Collected data entries
┌────────

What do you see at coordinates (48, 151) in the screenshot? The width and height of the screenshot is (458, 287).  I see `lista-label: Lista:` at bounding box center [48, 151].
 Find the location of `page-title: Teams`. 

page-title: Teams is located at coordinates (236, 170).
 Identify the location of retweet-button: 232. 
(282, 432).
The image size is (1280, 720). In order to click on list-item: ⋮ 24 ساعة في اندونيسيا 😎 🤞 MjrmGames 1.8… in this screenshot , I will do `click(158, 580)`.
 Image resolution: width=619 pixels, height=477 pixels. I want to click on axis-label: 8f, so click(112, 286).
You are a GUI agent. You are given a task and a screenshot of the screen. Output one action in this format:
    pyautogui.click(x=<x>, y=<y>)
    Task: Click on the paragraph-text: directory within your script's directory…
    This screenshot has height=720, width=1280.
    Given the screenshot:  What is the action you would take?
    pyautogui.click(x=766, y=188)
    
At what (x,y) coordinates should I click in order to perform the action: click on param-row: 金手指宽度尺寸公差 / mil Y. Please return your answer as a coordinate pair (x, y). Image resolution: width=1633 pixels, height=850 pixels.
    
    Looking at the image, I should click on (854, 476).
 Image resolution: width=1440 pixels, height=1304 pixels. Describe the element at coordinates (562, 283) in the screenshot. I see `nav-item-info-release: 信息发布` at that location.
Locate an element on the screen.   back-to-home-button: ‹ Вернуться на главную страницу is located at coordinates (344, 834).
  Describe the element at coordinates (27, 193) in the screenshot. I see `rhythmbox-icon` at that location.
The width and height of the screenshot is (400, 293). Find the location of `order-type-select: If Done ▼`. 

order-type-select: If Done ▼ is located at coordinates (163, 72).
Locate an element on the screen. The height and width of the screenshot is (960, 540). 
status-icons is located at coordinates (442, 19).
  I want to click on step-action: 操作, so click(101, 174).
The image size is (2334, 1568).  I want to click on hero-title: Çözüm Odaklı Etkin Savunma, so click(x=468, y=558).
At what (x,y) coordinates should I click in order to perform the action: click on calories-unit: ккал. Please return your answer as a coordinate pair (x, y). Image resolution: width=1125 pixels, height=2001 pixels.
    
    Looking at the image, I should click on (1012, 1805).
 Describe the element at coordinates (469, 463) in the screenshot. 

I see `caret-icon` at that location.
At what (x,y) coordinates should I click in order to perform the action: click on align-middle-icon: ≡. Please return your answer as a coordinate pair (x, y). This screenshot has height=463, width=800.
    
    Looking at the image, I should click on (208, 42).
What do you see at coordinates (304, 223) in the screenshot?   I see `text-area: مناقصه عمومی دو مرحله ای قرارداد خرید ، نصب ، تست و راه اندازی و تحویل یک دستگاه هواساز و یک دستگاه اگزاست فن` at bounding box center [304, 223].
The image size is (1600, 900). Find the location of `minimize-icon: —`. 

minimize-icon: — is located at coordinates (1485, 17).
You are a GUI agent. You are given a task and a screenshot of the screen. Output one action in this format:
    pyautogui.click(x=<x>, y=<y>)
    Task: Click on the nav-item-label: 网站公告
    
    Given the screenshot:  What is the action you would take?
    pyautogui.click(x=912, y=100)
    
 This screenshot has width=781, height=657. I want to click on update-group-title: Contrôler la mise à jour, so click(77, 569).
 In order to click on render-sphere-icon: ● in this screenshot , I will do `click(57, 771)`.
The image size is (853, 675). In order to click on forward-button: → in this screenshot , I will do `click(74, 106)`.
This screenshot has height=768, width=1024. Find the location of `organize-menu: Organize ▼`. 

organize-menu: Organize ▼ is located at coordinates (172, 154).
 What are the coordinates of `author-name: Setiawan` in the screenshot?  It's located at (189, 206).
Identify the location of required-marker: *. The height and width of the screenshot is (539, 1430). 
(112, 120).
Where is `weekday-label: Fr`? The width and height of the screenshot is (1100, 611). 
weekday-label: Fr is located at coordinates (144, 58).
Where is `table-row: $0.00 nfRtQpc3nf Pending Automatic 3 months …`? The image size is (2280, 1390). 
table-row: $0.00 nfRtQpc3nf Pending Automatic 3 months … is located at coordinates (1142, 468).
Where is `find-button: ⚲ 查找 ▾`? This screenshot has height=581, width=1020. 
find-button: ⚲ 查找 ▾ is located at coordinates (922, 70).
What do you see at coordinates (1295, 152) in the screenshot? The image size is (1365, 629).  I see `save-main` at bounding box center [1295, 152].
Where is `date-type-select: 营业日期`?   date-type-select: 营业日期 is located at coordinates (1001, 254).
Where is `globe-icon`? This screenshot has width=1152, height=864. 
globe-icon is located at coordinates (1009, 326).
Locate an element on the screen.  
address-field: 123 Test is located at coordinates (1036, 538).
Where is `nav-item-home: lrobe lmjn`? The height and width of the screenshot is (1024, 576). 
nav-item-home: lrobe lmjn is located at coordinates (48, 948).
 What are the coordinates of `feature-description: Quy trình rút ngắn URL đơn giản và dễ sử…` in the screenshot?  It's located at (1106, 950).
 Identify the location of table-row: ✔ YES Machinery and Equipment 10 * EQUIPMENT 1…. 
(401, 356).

└────────

**PROBLEM:** Print all of the data above again, line for line and without any changes.

**SOLUTION:**
What do you see at coordinates (48, 151) in the screenshot? The width and height of the screenshot is (458, 287).  I see `lista-label: Lista:` at bounding box center [48, 151].
 Find the location of `page-title: Teams`. 

page-title: Teams is located at coordinates (236, 170).
 Identify the location of retweet-button: 232. 
(282, 432).
The image size is (1280, 720). In order to click on list-item: ⋮ 24 ساعة في اندونيسيا 😎 🤞 MjrmGames 1.8… in this screenshot , I will do `click(158, 580)`.
 Image resolution: width=619 pixels, height=477 pixels. I want to click on axis-label: 8f, so click(112, 286).
You are a GUI agent. You are given a task and a screenshot of the screen. Output one action in this format:
    pyautogui.click(x=<x>, y=<y>)
    Task: Click on the paragraph-text: directory within your script's directory…
    This screenshot has height=720, width=1280.
    Given the screenshot:  What is the action you would take?
    pyautogui.click(x=766, y=188)
    
At what (x,y) coordinates should I click in order to perform the action: click on param-row: 金手指宽度尺寸公差 / mil Y. Please return your answer as a coordinate pair (x, y). Image resolution: width=1633 pixels, height=850 pixels.
    
    Looking at the image, I should click on (854, 476).
 Image resolution: width=1440 pixels, height=1304 pixels. Describe the element at coordinates (562, 283) in the screenshot. I see `nav-item-info-release: 信息发布` at that location.
Locate an element on the screen.   back-to-home-button: ‹ Вернуться на главную страницу is located at coordinates (344, 834).
  Describe the element at coordinates (27, 193) in the screenshot. I see `rhythmbox-icon` at that location.
The width and height of the screenshot is (400, 293). Find the location of `order-type-select: If Done ▼`. 

order-type-select: If Done ▼ is located at coordinates (163, 72).
Locate an element on the screen. The height and width of the screenshot is (960, 540). 
status-icons is located at coordinates (442, 19).
  I want to click on step-action: 操作, so click(101, 174).
The image size is (2334, 1568).  I want to click on hero-title: Çözüm Odaklı Etkin Savunma, so click(x=468, y=558).
At what (x,y) coordinates should I click in order to perform the action: click on calories-unit: ккал. Please return your answer as a coordinate pair (x, y). Image resolution: width=1125 pixels, height=2001 pixels.
    
    Looking at the image, I should click on (1012, 1805).
 Describe the element at coordinates (469, 463) in the screenshot. 

I see `caret-icon` at that location.
At what (x,y) coordinates should I click in order to perform the action: click on align-middle-icon: ≡. Please return your answer as a coordinate pair (x, y). This screenshot has height=463, width=800.
    
    Looking at the image, I should click on (208, 42).
What do you see at coordinates (304, 223) in the screenshot?   I see `text-area: مناقصه عمومی دو مرحله ای قرارداد خرید ، نصب ، تست و راه اندازی و تحویل یک دستگاه هواساز و یک دستگاه اگزاست فن` at bounding box center [304, 223].
The image size is (1600, 900). Find the location of `minimize-icon: —`. 

minimize-icon: — is located at coordinates (1485, 17).
You are a GUI agent. You are given a task and a screenshot of the screen. Output one action in this format:
    pyautogui.click(x=<x>, y=<y>)
    Task: Click on the nav-item-label: 网站公告
    
    Given the screenshot:  What is the action you would take?
    pyautogui.click(x=912, y=100)
    
 This screenshot has width=781, height=657. I want to click on update-group-title: Contrôler la mise à jour, so click(77, 569).
 In order to click on render-sphere-icon: ● in this screenshot , I will do `click(57, 771)`.
The image size is (853, 675). In order to click on forward-button: → in this screenshot , I will do `click(74, 106)`.
This screenshot has height=768, width=1024. Find the location of `organize-menu: Organize ▼`. 

organize-menu: Organize ▼ is located at coordinates (172, 154).
 What are the coordinates of `author-name: Setiawan` in the screenshot?  It's located at (189, 206).
Identify the location of required-marker: *. The height and width of the screenshot is (539, 1430). 
(112, 120).
Where is `weekday-label: Fr`? The width and height of the screenshot is (1100, 611). 
weekday-label: Fr is located at coordinates (144, 58).
Where is `table-row: $0.00 nfRtQpc3nf Pending Automatic 3 months …`? The image size is (2280, 1390). 
table-row: $0.00 nfRtQpc3nf Pending Automatic 3 months … is located at coordinates (1142, 468).
Where is `find-button: ⚲ 查找 ▾`? This screenshot has height=581, width=1020. 
find-button: ⚲ 查找 ▾ is located at coordinates (922, 70).
What do you see at coordinates (1295, 152) in the screenshot? The image size is (1365, 629).  I see `save-main` at bounding box center [1295, 152].
Where is `date-type-select: 营业日期`?   date-type-select: 营业日期 is located at coordinates (1001, 254).
Where is `globe-icon`? This screenshot has width=1152, height=864. 
globe-icon is located at coordinates (1009, 326).
Locate an element on the screen.  
address-field: 123 Test is located at coordinates (1036, 538).
Where is `nav-item-home: lrobe lmjn`? The height and width of the screenshot is (1024, 576). 
nav-item-home: lrobe lmjn is located at coordinates (48, 948).
 What are the coordinates of `feature-description: Quy trình rút ngắn URL đơn giản và dễ sử…` in the screenshot?  It's located at (1106, 950).
 Identify the location of table-row: ✔ YES Machinery and Equipment 10 * EQUIPMENT 1…. 
(401, 356).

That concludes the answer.